C'est quoi, un manque de conviction politique ?

Je ne vois pas d'autres explications qu'un manque de volonté et de conviction. Il faudrait poser la question à ceux qui ont la gestion de ces parcs immobiliers, Mohamed Ouriaghli et Yvan Mayeur, deux socialistes. On veut nous faire croire que s'attaquer à l'offre de logement va résoudre les problèmes. C'est illusoire. Tant mieux s'ils arrivent à 1.000. Je ne veux pas jeter le bébé avec l'eau du bain. J'applaudis aux 1.000 logements, mais cela ne résoudra pas le problème.

Réussir son programme, en la circonstance, ne servirait qu'à assurer sa réélection ?

C'est clair. C'est de la poudre aux yeux. Cela sert plus à désorienter l'opinion et les journalistes qu'à résoudre un problème. On multiplie les expériences pour arriver à faire croire que l'on est sur la bonne voie. C'est faux.

Quand on voit les difficultés rencontrées par Françoise Dupuis notamment, qui s'est heurtée à l'effet nimby, ne pensez-vous pas que votre proposition, de taxer les loyers à Bruxelles et/ou de les bloquer au fédéral, puisse susciter encore davantage de crispation ?

A Bruxelles, il y a plus de locataires que de propriétaires.
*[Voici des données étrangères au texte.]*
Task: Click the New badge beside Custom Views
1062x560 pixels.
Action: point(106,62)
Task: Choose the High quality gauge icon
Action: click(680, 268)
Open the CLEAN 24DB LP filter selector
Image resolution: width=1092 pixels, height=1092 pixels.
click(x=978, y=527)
L'archétype du Bruxellois peut accepter cette proposition. La grande masse des propriétaires, soit environ 80 %, est propriétaires occupants et n'ont donc rien à voir avec cette problématique. Ils n'ont qu'un bien qu'ils occupent. La proposition la plus révolutionnaire du monde ne concernerait donc pas 8 propriétaires sur 10. Le nombre de bailleurs est infinitésimal. Pour une fois que le politique peut mener une politique sociale, il a peur de cette fraction infime de propriétaire qui ont un bien qu'ils louent.

Même électoralement ce serait rentable ?

Évidemment.

Cela signifie-t-il que le politique est déconnecté de la réalité ? Que, pour simplifier, sa sphère de connaissances et d'intérêts se compose d'une grande frange de propriétaires loueurs, dont il subirait les pressions ?

C'est une question fondamentale. Qu'est-ce qui fait qu'un politique, alors que la rentabilité devrait l'inciter à agir pour les locataires et non pour les propriétaires bailleurs, ne prend pas de mesures en faveur des locataires ? En fait, beaucoup de politiques et de professeurs d'université qui font des beaux discours sur le logement, sont des propriétaires de biens qu'ils louent. Il faudrait poser la question de savoir combien de parlementaires sont locataires. Il ne doit pas y en avoir plus d'un pour cent. Ensuite, il y a le poids idéologique de la propriété. Il y a une confusion à ce niveau. Certes, la Constitution belge reconnaît le droit de propriété. Cela ne signifie pas que chacun a droit à une propriété, mais qu'on ne peut pas la prendre n'importe comment.